Material provided: Begin
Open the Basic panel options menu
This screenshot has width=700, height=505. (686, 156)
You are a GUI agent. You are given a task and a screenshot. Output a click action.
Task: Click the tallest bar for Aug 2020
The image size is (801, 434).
Material provided: End
About this task:
Your output should consist only of the lines from the one containing "Task: Click the tallest bar for Aug 2020" to the end of the records above, each retyped exactly.

Solution to this problem:
Task: Click the tallest bar for Aug 2020
The image size is (801, 434).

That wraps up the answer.